I'm trying to sort through the HTML of an external website and, unfortunately, the site is very poorly organized. The data might look something like this:
<a class="title">Title One</a>
<a class="item">Item One</a>
<a class="item">Item Two</a>
<a class="title">Title Two</a>
<a class="item">Item One</a>
<a class="item">Item Two</a>
And I'm working with an xpath query like this for the titles:
$titles = $x->evaluate('//a[@class="title"]');
Now, I want to list the titles with the items below them. Unfortunately, none of these elements are conveniently wrapped in a parent div, so I can't just filter through everything in the parent. So, I use a query like this for the items:
$titles = $x->evaluate('//a[@class="item"]');
Ideally, what I'd like to do is ONLY check for results below the current title element. So, if I'm looping through and hit "title one", I want to only check the "item" results that appear between title one and title two. Is there any way to do this?
Modifying the HTML is not an option here.
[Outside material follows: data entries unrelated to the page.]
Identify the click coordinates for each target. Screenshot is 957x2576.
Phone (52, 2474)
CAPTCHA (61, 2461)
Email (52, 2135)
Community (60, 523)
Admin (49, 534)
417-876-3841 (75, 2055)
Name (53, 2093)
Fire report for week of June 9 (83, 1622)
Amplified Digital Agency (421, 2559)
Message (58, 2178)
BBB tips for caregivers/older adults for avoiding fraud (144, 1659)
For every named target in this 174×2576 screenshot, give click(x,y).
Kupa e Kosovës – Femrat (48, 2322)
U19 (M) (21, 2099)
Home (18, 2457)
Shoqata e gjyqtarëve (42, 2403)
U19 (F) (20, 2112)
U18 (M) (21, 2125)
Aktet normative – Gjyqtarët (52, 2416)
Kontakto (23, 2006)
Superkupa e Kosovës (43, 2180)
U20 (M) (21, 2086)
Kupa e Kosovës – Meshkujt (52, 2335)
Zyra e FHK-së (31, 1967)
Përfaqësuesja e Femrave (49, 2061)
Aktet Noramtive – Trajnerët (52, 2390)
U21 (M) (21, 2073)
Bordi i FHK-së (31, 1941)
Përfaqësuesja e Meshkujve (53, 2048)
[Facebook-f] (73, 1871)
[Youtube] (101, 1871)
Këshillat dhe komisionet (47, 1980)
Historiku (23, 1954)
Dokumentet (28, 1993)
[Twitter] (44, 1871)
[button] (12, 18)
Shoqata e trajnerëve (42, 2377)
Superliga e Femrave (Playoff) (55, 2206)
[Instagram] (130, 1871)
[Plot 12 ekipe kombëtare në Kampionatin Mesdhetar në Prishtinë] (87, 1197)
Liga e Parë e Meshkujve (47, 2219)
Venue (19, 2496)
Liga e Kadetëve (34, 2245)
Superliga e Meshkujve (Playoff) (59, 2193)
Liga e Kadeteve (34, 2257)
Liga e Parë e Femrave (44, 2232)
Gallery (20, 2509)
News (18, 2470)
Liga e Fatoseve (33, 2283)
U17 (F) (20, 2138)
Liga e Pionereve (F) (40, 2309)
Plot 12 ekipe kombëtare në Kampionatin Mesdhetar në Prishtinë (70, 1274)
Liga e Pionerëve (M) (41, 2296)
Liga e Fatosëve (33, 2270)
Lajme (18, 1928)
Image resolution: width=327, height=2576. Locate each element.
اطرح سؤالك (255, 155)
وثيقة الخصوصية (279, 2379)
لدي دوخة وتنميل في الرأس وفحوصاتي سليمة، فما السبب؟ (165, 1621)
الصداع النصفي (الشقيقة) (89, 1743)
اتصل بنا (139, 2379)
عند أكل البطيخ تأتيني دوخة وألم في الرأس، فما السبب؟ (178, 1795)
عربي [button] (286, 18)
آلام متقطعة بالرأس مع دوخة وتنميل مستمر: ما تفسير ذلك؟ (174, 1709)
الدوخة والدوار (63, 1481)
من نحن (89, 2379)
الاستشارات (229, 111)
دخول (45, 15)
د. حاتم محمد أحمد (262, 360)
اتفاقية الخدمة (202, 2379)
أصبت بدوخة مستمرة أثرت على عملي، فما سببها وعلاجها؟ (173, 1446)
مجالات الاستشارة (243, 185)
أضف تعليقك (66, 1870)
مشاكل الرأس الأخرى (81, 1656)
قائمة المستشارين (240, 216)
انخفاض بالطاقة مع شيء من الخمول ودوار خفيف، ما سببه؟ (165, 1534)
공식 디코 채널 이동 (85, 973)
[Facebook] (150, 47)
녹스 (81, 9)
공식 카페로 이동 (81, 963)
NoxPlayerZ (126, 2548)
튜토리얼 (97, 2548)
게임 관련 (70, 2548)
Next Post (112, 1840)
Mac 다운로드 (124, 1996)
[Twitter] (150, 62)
I know this question is a little ridiculous and my explanation might be horrible, but if there's a solution, it would really help me!
Thanks everyone.
You can find the title elements first and then use the ->nextSibling()
to move forward:
$html =<<<EOM
<a class="title">Title One</a>
<a class="item">Item One</a>
<a class="item">Item Two</a>
<a class="title">Title Two</a>
<a class="item">Item One</a>
<a class="item">Item Two</a>
EOM;
$d = new DOMDocument;
$d->loadHTML($html);
$x = new DOMXPath($d);
foreach ($x->query('//a[@class="title"]') as $node) {
echo "Title: {$node->nodeValue}\n";
// iterate the siblings
while ($node = $node->nextSibling) {
if ($node->nodeType != XML_ELEMENT_NODE) {
continue; // skip text nodes
}
if ($node->getAttribute('class') != 'item') {
// no more .item
break;
}
echo "Item: {$node->nodeValue}\n";
}
}
Output:
Title: Title One
Item: Item One
Item: Item Two
Title: Title Two
Item: Item One
Item: Item Two